The Context Consumption Comparison
# Same information: prose vs structured JSON
# Prose version (~150 tokens):
prose_extraction = """
The invoice was issued by Acme Corporation on January 15th, 2024,
with invoice number INV-2024-001847. The total amount is four thousand,
nine hundred and ninety-nine dollars, due by February 14th, 2024.
The invoice covers software licensing services. Overall I'm fairly confident
in this extraction though the due date was somewhat unclear in the document.
"""
# Structured JSON (~60 tokens) — same information, 60% fewer tokens:
json_extraction = {
"vendor": "Acme Corporation",
"invoice_id": "INV-2024-001847",
"date": "2024-01-15",
"amount": 4999.00,
"due_date": "2024-02-14",
"service_type": "software_licensing",
"confidence": {"overall": "medium", "uncertain_fields": [{"field": "due_date"}]}
}
# JSON is:
# - 60% fewer tokens
# - Directly parseable — no extraction step
# - Machine-verifiable via schema
# - Confidence embedded — no second API call for routing
Pipeline Efficiency
# ❌ Prose pipeline — multiple inefficient steps
async def prose_pipeline(document: bytes) -> dict:
# Step 1: Extraction (~150 token result)
prose = await call_claude(
"Extract invoice data and summarize it in prose.",
document
)
# Step 2: Re-extraction from prose (~adds 150 tokens to context)

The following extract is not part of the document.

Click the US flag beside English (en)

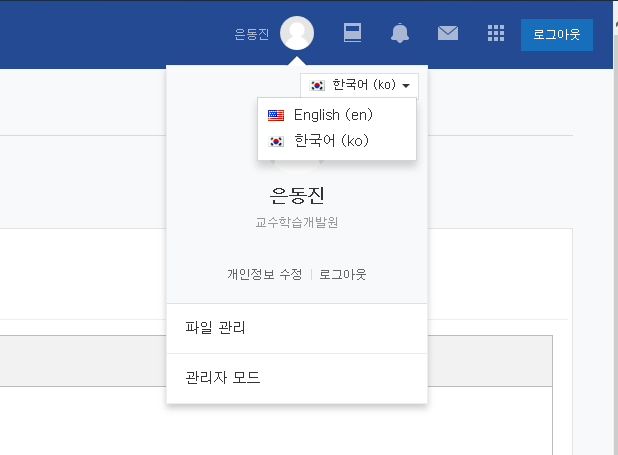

structured = await call_claude(
f"Parse this summary into JSON: {prose}",
# Now context has: original document + prose + parsing request
)
# Step 3: Confidence check (~adds more context)
confidence = await call_claude(
f"Rate confidence of this extraction: {structured}"
)
# Total: 3 API calls, large context
return {"data": structured, "confidence": confidence}
# ✅ Structured pipeline — one efficient step
async def structured_pipeline(document: bytes) -> dict:
# Step 1: Direct structured extraction (single call)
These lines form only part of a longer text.